DreamHack Masters Spring 2020 for North America only sees six teams, versus the twelve in Europe, although it has had similarly startling knock-outs such as Evil Geniuses capitulating to Group B, and being booted after only playing two matches. Chaos similarly was removed from Group A.

The playoffs are broken into upper and lower brackets: teams in the upper bracket, upon losing, will drop into the lower bracket and have another chance at making the finals.

Teams that find themselves already in the lower bracket have one shot; losing a match means they’re out of the playoffs.

All matches are a Best-of-3 unless otherwise notated; GS # notates the global seed of the teams as it currently stands within HLTVs ranking.

In the top bracket for NA is FURIA (GS #9) versus 100 Thieves (GS #11).

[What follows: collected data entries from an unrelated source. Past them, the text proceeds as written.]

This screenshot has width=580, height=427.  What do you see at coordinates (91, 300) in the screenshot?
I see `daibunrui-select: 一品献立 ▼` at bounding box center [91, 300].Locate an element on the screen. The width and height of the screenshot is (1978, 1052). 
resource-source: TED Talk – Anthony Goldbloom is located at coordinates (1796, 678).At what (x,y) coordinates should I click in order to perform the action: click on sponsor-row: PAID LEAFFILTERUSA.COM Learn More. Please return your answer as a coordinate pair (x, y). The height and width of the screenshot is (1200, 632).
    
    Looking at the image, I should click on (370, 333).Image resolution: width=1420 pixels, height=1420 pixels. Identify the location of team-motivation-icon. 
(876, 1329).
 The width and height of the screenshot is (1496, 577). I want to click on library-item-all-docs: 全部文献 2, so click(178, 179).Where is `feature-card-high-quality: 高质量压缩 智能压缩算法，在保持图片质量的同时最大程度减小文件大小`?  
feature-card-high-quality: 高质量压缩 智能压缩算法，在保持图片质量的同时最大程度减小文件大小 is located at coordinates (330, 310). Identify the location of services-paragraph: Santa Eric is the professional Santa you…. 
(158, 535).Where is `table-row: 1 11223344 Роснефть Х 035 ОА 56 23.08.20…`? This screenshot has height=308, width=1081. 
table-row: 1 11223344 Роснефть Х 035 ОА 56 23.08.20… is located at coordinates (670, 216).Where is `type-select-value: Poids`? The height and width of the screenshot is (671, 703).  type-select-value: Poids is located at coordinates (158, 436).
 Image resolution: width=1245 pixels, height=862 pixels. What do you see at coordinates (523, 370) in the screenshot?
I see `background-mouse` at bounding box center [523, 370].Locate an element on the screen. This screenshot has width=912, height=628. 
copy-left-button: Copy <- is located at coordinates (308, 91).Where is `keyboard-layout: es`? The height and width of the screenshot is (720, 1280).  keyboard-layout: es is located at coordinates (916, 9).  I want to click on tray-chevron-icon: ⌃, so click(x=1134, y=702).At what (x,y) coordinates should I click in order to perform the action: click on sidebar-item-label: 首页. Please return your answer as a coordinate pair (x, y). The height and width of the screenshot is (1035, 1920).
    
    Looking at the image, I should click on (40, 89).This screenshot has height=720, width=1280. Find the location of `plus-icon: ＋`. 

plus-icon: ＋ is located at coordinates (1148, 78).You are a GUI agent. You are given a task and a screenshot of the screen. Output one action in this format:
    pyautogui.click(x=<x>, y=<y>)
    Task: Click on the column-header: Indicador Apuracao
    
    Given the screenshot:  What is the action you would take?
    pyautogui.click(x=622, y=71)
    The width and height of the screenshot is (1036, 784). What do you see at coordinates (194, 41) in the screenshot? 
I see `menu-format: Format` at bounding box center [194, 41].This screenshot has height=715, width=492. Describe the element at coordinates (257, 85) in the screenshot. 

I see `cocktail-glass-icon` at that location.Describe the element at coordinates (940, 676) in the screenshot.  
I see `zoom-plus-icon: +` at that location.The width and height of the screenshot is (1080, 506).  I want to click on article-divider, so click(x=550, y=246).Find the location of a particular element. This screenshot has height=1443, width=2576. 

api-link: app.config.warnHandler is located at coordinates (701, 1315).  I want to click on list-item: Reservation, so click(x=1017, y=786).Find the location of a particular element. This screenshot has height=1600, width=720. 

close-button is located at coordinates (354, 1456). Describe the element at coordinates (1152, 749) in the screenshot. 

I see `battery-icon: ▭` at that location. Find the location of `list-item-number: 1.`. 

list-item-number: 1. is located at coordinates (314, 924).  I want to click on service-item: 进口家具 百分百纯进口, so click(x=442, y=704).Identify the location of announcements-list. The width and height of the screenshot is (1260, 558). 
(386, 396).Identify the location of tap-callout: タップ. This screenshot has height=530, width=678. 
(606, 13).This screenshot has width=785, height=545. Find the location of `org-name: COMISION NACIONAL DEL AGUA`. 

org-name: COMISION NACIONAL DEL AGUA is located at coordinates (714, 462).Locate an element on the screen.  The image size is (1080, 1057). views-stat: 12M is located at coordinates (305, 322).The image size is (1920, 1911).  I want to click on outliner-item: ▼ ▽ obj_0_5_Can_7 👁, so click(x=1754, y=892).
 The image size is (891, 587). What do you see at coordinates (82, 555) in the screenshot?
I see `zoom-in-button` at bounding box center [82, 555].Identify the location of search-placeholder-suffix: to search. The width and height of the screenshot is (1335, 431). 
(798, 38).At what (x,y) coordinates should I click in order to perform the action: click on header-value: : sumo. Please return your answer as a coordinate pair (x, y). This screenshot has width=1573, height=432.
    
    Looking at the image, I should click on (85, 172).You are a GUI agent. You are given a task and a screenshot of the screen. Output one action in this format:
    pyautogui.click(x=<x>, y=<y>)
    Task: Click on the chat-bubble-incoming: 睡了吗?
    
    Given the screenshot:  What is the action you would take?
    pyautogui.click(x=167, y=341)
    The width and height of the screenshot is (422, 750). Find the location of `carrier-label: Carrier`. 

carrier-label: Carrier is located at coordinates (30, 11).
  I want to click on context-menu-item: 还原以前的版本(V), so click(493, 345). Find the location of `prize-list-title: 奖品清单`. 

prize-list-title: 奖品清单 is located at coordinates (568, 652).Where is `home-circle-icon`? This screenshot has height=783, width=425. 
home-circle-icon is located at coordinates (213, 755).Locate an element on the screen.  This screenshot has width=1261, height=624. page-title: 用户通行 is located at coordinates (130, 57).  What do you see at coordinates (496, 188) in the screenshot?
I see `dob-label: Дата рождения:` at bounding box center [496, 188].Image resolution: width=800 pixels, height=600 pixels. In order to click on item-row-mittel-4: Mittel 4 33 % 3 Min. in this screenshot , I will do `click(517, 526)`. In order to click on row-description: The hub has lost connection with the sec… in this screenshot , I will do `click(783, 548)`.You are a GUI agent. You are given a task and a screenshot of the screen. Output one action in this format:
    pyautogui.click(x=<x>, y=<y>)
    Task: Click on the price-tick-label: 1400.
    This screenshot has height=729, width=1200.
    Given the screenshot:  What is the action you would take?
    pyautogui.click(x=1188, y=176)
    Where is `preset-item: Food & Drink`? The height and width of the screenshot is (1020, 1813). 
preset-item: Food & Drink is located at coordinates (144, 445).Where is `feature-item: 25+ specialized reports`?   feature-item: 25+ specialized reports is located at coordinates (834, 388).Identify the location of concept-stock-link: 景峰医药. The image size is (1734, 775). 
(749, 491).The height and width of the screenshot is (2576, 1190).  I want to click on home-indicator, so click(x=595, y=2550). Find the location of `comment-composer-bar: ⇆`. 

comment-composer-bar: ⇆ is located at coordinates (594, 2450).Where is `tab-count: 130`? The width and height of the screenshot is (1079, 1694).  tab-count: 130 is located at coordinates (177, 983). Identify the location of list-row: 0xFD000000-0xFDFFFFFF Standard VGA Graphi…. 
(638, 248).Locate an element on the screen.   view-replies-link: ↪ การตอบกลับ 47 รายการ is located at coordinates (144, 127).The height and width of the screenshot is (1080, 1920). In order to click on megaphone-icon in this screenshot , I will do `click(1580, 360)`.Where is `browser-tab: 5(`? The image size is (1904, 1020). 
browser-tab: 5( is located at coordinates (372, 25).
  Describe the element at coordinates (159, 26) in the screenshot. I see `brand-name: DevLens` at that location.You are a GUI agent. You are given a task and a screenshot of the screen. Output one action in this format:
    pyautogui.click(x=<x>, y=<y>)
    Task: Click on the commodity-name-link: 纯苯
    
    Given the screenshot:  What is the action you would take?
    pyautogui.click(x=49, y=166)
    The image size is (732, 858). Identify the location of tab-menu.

Neither of the teams is from North America; FURIA comes from Brazil and 100 Thieves come from Australia. 100 Thieves just clapped Liquid in a 2-0 sweep yesterday; in both maps, Liquid failed to net double-digit points. FURIA, on the other hand, hasn’t dropped a match since May 10 against Gen. G, where they lost (1-2). Of the past ten matches, FURIA has lost once; the vast majority were clean sweeps, as well.

In the lower bracket, we have Liquid (GS #6) versus Gen. G (GS #14) on June 12. Stewie2K has been calling for Liquid in the past month or two, although Liquid have been dropping matches against a wide variety of opponents in one-sided stomps that could go either way. Gen. G hasn’t played Liquid yet in 2020, but were able to emerge victorious against a spectacular match against FURIA, a heavy-hitter for this tourney.

Finally, we have MIBR (GS #15) versus Cloud9 (GS #19). Cloud9 has been ferocious competitors as of late, inexorably climbing upwards through the seeds for the past couple of months. The last time they met up against MIBR was in IEM Katowice 2020 NA, where Cloud9 walked away with a victory and a (3-1) scoreline. MIBR has won half of their past eight matches, and are slated for a one-off match against FURIA in the BLAST Premier Spring 2020 Americas Showdown, which has already begun..

This month is sure to kick off some enjoyable high-level Counter-Strike: Global Offensive for the month of June, regardless of how players are ultimately doing with the increased stress and burnout that teams have been reporting. These teams are playing for the $100,000 prize pool offered in the NA tourney.